Equation provided in document"""
return (radius_2)*((math.sin(azimuth_1)*math.sin(azimuth_2)*math.cos(colatitude_1-colatitude_2))
+math.cos(azimuth_1)*math.cos(azimuth_2))
# Compute radius 2
radius_2 = calculate_radius_2(azimuth_recon_1,colatitude_recon_1,azimuth_recon_2,colatitude_recon_2)
#Compute radius 1
radius_1 = calculate_radius_1(radius_2,azimuth_recon_1,colatitude_recon_1,azimuth_recon_2,colatitude_recon_2)
# Get the estimates
estimate_1 = np.array(spher2cart(radius_1,azimuth_recon_1,colatitude_recon_1))+ np.array(centroid_1)
estimate_2 = np.array(spher2cart(radius_2,azimuth_recon_2,colatitude_recon_2))+ np.array(centroid_2)
# Calculate the euclidean distance between them
dist = np.array(np.sqrt(np.einsum('i...,i...', (estimate_1 - estimate_2), (estimate_1 - estimate_2)))[:,np.newaxis])
# Compare the distance to this tolerance
if dist < tol:
if dist == 0:
return estimate_1, [], True
else:
return estimate_1, estimate_2, False
else:
return [], [], False
My question is two-fold:
Is there a faster and more accurate way to find the radii for both
points?
If so, how do I do it?
EDIT: I am thinking about just creating two numpy arrays of the two radii and then comparing them via numpy boolean logic. However, I would still be comparing them iteratively. Is there is a faster way to perform this comparison?

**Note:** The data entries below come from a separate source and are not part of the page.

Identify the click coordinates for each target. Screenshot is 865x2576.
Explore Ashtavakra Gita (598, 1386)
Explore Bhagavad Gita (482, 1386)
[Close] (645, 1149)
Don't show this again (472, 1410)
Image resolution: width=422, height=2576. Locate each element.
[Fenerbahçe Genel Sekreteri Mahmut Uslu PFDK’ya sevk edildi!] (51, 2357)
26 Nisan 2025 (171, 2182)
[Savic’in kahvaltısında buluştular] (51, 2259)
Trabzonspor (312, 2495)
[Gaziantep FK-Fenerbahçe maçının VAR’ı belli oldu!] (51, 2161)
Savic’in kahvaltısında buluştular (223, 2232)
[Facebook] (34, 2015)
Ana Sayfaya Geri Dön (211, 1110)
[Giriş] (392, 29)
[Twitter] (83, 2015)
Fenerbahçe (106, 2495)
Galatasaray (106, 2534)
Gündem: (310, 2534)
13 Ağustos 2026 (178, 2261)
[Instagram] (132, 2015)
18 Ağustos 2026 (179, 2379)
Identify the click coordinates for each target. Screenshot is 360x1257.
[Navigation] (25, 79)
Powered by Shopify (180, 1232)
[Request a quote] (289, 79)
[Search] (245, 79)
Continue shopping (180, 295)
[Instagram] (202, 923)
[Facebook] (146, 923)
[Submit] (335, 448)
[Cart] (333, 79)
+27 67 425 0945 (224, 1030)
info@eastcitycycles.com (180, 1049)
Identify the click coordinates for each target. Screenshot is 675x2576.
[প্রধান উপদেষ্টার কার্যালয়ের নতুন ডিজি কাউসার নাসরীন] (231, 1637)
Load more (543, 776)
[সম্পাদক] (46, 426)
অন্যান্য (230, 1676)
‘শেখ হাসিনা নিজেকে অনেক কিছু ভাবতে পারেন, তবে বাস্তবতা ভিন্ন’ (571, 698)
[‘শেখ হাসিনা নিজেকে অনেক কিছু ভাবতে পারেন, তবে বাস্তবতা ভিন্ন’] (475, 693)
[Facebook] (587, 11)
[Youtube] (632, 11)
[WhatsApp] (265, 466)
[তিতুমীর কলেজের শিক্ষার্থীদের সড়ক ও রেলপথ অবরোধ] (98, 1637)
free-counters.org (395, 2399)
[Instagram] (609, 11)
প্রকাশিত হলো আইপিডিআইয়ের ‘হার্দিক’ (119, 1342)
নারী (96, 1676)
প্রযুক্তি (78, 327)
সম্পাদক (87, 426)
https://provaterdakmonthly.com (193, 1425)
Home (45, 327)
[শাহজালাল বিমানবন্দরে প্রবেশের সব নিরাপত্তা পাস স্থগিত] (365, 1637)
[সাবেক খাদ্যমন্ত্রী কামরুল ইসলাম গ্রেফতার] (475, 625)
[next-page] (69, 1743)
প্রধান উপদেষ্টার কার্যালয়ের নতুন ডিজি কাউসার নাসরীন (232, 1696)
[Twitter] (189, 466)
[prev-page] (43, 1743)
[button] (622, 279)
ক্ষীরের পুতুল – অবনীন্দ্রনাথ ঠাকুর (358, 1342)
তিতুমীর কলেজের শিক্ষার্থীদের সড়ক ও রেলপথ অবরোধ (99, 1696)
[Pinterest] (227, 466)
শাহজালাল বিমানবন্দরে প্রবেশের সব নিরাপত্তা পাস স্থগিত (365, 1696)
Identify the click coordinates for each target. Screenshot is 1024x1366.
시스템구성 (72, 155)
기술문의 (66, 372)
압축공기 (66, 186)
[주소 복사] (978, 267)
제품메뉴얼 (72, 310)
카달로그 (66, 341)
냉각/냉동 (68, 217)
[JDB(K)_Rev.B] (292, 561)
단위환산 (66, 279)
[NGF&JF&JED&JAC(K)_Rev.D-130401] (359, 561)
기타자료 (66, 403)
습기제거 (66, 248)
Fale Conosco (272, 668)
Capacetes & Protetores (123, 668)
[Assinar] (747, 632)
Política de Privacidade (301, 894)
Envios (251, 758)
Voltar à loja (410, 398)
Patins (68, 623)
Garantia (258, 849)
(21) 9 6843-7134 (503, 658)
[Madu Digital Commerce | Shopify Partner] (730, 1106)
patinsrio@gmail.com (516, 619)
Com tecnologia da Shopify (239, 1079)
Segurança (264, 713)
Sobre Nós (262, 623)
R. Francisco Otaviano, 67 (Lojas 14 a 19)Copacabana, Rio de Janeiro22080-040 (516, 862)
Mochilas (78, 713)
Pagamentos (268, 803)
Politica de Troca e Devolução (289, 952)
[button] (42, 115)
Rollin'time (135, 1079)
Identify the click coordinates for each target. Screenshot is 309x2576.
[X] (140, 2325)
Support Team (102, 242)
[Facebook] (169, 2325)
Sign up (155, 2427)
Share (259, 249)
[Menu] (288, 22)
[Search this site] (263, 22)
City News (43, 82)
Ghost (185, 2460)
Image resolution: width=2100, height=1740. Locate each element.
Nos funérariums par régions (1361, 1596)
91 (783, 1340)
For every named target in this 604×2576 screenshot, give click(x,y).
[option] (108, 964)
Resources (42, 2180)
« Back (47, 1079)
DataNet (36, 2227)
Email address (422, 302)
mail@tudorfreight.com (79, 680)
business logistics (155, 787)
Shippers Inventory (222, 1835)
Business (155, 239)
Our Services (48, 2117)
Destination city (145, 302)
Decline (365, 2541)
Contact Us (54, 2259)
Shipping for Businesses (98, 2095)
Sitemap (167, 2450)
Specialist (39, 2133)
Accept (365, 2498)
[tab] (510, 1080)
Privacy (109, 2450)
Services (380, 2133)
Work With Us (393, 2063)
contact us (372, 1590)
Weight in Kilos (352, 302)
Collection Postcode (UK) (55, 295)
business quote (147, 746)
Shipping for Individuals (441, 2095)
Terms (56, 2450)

Use a kd-tree for such situations. It will easily look up the minimal distance:
def match(azimuth_recon_1,colatitude_recon_1,azimuth_recon_2, colatitude_recon_2,centriod_1,centroid_2):
cartesian_1 = np.array([np.cos(azimuth_recon_1)*np.sin(colatitude_recon_1),np.sin(azimuth_recon_1)*np.sin(colatitude_recon_1),np.cos(colatitude_recon_1)]) #[np.newaxis,:]
cartesian_2 = np.array([np.cos(azimuth_recon_2)*np.sin(colatitude_recon_2),np.sin(azimuth_recon_2)*np.sin(colatitude_recon_2),np.cos(colatitude_recon_2)]) #[np.newaxis,:]
# Re-center them via adding the centroid
estimate_1 = r1*cartesian_1.T + np.array(centroid_1)[np.newaxis,:]
estimate_2 = r2*cartesian_2.T + np.array(centroid_2)[np.newaxis,:]
# Add them to the output list
n = estimate_1.shape[0]
outputs_list_1.append(estimate_1)
outputs_list_2.append(estimate_2)
# Reshape them so that they are in proper format
a = np.array(outputs_list_1).reshape(len(two_pair_mic_list)*n,3)
b = np.array(outputs_list_2).reshape(len(two_pair_mic_list)*n,3)
# Get the difference
c = a - b
# Put into a KDtree
tree = spatial.KDTree(c)
# Find the indices where the radius (distance between the points) is 3e-3 or less
indices = tree.query_ball_tree(3e-3)
This will output a list of the indices where the distance is 3e-3 or less. Now all you will have to do is use the list of indices with the estimate list to find the exact points. And there you have it, this will save you a lot of time and space!